Oberon’s legal challenge against its forced council merger with Bathurst remains unresolved in the Land and Environment Court, but the NSW Government’s determination to see the merger go ahead remains undiminished.
If Oberon’s challenge is rejected – and Woollahra’s similar challenge has already suffered the same fate – then it’s a fair bet that the NSW Government won’t waste too much time in forcing the amalgamation.
Premier Mike Baird’s ambitious proposal to reduce the number of councils in the state was always destined to be a messy process simply because of the complexity of the operation, but it seems particularly messy at the moment.
Effectively, councils in NSW are now operating within different worlds.
Councils which aren’t affected by merger proposals are continuing with business as usual, conducting elections earlier this month as they normally would and getting on with planning and major projects with the certainty that nothing will be changing.
Other councils have already been merged, but are operating with administrators and will not conduct elections until next year, leaving the community in limbo until they get the chance to elect their representatives.

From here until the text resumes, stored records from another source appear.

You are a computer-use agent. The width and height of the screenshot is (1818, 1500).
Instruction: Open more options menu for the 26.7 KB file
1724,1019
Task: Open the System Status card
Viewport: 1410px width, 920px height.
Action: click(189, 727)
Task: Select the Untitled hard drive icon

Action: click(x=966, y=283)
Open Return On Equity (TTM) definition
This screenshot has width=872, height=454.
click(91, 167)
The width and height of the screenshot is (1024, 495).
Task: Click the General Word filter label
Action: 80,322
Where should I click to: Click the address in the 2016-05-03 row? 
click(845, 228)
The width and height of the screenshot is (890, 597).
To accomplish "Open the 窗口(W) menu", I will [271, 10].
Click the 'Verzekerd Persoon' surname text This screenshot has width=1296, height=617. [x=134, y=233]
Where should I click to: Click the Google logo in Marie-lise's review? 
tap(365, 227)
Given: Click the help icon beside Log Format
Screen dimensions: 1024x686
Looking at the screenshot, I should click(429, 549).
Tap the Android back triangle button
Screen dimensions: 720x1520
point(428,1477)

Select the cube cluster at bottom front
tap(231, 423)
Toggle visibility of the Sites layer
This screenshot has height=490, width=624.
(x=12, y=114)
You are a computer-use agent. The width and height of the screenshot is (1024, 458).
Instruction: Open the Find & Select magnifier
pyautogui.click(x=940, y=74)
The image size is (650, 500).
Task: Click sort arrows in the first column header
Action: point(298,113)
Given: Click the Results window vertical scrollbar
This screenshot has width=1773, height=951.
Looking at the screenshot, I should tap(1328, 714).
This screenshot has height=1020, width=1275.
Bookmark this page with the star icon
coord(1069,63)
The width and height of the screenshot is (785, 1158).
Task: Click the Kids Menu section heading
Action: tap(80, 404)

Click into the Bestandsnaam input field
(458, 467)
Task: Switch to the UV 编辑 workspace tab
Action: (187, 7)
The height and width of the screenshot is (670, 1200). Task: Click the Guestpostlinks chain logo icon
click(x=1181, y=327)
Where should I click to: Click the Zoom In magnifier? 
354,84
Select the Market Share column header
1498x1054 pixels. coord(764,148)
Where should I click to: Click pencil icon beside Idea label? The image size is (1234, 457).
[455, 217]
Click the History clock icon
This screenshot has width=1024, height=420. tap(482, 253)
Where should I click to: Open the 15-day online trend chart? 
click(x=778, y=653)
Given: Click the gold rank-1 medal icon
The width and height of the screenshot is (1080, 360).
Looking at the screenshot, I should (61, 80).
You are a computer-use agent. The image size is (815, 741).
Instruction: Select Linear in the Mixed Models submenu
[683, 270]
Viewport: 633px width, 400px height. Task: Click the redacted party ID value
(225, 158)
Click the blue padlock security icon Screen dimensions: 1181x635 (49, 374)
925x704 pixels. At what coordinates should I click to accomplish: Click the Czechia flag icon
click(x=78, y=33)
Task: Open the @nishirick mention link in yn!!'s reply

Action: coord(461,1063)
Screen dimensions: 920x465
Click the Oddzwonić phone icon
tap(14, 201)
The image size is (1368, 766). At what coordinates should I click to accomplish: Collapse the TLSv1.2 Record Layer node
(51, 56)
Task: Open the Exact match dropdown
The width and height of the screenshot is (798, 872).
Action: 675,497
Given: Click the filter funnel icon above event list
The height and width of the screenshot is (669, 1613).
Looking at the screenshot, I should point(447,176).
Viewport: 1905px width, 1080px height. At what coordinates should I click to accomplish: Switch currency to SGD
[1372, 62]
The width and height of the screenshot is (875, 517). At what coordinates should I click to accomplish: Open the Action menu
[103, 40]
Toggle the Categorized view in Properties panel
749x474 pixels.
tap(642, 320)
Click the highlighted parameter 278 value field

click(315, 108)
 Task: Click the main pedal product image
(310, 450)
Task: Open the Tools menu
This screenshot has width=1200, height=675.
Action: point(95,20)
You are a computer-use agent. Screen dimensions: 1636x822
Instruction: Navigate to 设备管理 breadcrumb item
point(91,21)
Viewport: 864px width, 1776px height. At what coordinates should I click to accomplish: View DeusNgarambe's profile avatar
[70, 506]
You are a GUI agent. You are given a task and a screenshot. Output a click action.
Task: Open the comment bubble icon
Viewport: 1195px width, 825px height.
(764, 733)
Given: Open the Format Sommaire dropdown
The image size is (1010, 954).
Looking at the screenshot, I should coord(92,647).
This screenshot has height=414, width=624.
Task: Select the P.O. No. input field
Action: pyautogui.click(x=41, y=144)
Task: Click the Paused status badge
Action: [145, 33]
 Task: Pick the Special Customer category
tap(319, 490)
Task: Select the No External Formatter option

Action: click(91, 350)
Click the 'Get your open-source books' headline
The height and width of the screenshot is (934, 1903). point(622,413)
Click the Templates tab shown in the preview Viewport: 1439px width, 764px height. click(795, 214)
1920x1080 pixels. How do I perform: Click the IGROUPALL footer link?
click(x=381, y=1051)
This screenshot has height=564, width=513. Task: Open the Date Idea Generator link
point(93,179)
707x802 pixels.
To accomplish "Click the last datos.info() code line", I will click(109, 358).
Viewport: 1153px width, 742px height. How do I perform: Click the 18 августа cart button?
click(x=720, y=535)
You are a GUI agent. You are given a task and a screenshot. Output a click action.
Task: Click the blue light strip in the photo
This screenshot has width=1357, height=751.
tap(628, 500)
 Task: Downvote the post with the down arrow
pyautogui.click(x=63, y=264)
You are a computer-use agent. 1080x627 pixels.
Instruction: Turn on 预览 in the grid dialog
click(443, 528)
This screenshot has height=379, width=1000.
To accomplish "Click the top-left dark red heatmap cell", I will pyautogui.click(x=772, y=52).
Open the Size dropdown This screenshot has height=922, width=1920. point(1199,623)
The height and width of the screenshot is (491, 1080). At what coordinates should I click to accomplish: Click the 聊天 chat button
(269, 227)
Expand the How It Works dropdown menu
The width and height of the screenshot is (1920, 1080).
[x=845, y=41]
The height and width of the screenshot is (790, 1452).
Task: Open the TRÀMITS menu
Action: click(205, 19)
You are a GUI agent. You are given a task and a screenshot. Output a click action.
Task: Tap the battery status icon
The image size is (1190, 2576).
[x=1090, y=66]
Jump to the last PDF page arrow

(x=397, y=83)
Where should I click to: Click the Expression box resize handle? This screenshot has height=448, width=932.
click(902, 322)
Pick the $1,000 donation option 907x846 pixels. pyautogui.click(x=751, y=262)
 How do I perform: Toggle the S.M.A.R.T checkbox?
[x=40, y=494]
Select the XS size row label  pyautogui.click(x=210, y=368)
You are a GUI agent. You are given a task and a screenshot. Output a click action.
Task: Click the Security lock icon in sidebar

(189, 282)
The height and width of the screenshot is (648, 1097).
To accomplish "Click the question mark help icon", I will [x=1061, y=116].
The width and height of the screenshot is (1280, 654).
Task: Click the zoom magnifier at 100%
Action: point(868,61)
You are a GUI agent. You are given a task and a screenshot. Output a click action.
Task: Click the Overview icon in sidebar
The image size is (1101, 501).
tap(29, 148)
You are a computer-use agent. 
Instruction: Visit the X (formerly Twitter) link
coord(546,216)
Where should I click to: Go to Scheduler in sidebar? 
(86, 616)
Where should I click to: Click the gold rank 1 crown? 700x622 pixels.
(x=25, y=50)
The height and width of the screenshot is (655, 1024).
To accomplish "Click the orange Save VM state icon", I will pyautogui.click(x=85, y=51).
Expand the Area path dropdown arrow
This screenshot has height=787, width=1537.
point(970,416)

Still other councils, like Bathurst and Oberon, are awaiting the result of a legal challenge to see if they will be merging or not, making it difficult for councillors and senior staff alike as they remain uncertain about what their future will look like.
Perhaps a period like this was inevitable as Mr Baird and his Local Government Minister Paul Toole embarked on this complex, controversial remaking of the local government sector.
Five years down the track, with the new councils settled and the projected cost savings able to be shown, this period of uncertainty might have faded and everyone will wonder what all the fuss was about.
But while some councils get on with business with certainty about their future and some don’t, the NSW Government must know it is open to criticism. And it must know that the image doesn’t look good.
How the local government reforms are judged later is one thing, but how they are being judged now is just as important.